Genetic mutations and structural paradoxes
Some inherited forms of Parkinson’s disease are linked to mutations in the alpha-synuclein gene. It has been proposed that these mutations promote misfolding and fibril formation, thereby increasing the formation of toxic aggregates. However, the new cryo-EM structure indicates that several familial mutation sites lie at positions that would interfere with the fibril architecture observed in this study. In other words, the mutations would be expected to destabilize the particular fibril form the team characterized, rather than promote it.
This apparent contradiction suggests that the relationship between alpha-synuclein aggregation and Parkinson’s disease is more complex than previously thought. If the fibril structure described in this study were the primary toxic species responsible for disease, certain inherited mutations would paradoxically be protective — yet clinical evidence shows these mutations increase disease risk. Therefore, it is possible that other fibril polymorphs, different aggregate conformations, or alternative pathological mechanisms are responsible for neuronal damage in patients carrying these mutations.

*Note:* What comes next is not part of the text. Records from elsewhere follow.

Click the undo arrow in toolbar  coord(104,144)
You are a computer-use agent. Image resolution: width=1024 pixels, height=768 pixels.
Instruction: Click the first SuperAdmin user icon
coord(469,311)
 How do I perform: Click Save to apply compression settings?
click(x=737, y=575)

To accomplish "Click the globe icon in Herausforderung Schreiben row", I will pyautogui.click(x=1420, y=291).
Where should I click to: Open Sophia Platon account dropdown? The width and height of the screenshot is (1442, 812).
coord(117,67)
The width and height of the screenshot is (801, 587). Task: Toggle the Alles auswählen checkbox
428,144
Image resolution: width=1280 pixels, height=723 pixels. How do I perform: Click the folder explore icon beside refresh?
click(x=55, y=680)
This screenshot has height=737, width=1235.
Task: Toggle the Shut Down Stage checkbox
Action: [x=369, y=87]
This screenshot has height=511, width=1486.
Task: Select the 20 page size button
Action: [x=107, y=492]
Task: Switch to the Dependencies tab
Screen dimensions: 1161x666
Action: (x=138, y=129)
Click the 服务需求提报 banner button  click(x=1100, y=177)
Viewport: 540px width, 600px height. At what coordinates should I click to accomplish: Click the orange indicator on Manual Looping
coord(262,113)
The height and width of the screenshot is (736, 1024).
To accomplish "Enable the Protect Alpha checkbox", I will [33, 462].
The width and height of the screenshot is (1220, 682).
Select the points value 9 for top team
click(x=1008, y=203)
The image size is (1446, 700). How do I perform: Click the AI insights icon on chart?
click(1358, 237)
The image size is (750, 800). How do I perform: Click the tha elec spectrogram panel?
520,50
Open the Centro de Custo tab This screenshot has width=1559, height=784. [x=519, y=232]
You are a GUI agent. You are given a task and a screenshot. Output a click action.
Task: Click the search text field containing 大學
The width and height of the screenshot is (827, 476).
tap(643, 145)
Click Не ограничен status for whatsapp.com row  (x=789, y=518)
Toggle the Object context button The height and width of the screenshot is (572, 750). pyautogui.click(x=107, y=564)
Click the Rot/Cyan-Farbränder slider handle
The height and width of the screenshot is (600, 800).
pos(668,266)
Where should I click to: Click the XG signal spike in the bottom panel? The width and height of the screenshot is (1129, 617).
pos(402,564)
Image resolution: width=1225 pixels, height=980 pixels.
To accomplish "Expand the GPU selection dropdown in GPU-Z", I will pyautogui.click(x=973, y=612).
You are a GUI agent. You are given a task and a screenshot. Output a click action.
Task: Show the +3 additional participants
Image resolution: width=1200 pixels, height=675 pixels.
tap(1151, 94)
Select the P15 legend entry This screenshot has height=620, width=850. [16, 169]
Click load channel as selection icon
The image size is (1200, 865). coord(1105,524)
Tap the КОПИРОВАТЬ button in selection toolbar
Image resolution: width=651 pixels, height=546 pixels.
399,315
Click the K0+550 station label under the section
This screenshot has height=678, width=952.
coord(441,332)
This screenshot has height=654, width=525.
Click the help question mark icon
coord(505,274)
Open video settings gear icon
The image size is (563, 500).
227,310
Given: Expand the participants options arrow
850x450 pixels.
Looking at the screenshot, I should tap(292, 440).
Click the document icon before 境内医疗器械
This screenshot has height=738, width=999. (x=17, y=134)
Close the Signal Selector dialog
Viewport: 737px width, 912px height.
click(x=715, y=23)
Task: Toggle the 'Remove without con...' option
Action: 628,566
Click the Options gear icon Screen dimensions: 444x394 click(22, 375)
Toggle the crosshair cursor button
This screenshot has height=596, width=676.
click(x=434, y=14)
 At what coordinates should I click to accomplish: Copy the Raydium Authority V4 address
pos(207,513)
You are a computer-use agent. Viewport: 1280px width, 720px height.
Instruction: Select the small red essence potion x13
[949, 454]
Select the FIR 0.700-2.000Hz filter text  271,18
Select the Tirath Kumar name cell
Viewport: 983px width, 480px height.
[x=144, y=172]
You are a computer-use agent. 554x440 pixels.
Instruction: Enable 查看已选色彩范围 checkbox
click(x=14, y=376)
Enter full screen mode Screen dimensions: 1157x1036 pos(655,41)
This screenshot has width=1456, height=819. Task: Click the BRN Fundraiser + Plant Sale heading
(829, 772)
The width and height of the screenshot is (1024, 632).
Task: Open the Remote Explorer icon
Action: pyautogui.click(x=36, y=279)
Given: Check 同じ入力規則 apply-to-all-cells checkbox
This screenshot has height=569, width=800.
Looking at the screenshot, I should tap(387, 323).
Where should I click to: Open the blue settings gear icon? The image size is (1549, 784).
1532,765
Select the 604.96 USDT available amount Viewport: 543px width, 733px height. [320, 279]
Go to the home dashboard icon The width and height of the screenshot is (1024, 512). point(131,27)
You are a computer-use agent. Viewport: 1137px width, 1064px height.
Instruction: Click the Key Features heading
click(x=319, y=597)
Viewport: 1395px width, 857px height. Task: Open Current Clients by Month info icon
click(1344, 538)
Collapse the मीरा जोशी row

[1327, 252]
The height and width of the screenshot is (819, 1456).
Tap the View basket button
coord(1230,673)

Open questions and implications for research and therapy
The study underscores several key unanswered questions. Do the known familial mutations drive the formation of structurally distinct alpha-synuclein aggregates? How do different fibril conformations affect neuronal physiology and survival? What is the normal biological function of alpha-synuclein in healthy neurons, and how is that function disrupted during disease? Addressing these questions will be essential for clarifying how aggregates contribute to neuronal death and for guiding development of targeted therapies.
Current treatments for Parkinson’s disease address symptoms, primarily by compensating for the loss of dopamine, but they do not halt or reverse the underlying neurodegeneration. Structural information about alpha-synuclein fibrils — including the hydrophobic clefts and interfaces identified in this study — could inform rational design of diagnostic agents or molecules that bind and modulate specific fibril forms. However, the new findings caution that therapeutic strategies must account for potential structural diversity among aggregates.
Source: University of Basel
Publisher: NeuroscienceNews.com (organized presentation)
Image Source: Image credited to the researchers.
Original Research: Cryo-EM structure of alpha-synuclein fibrils, published in eLife, July 3, 2018. The study reports a 3.4 Å resolution cryo-EM reconstruction of alpha-synuclein fibrils formed by residues 1–121 and discusses the fibril core, protofilament interface and implications for synucleinopathies.
University of Basel. “Study Raises Doubts on a Previous Theory of Parkinson’s.” NeuroscienceNews, July 6, 2018.
Abstract
Cryo-EM structure of alpha-synuclein fibrils
Parkinson’s disease is a progressive neuropathological disorder that belongs to the class of synucleinopathies, in which the protein alpha-synuclein is found at abnormally high concentrations in affected neurons. Its hallmark are intracellular inclusions called Lewy bodies and Lewy neurites. The study reports the structure of cytotoxic alpha-synuclein fibrils (residues 1–121), determined by cryo-electron microscopy at a resolution of 3.4 Å. Two protofilaments form a polar fibril composed of staggered β-strands. The backbone of residues 38 to 95, including the fibril core and the non-amyloid component region, are well resolved in the EM map. Residues 50–57, which include three mutation sites associated with familial synucleinopathies, form the interface between the two protofilaments and contribute to fibril stability. A hydrophobic cleft at one end of the fibril may have implications for fibril elongation and for the design of molecules for diagnosis and treatment of synucleinopathies.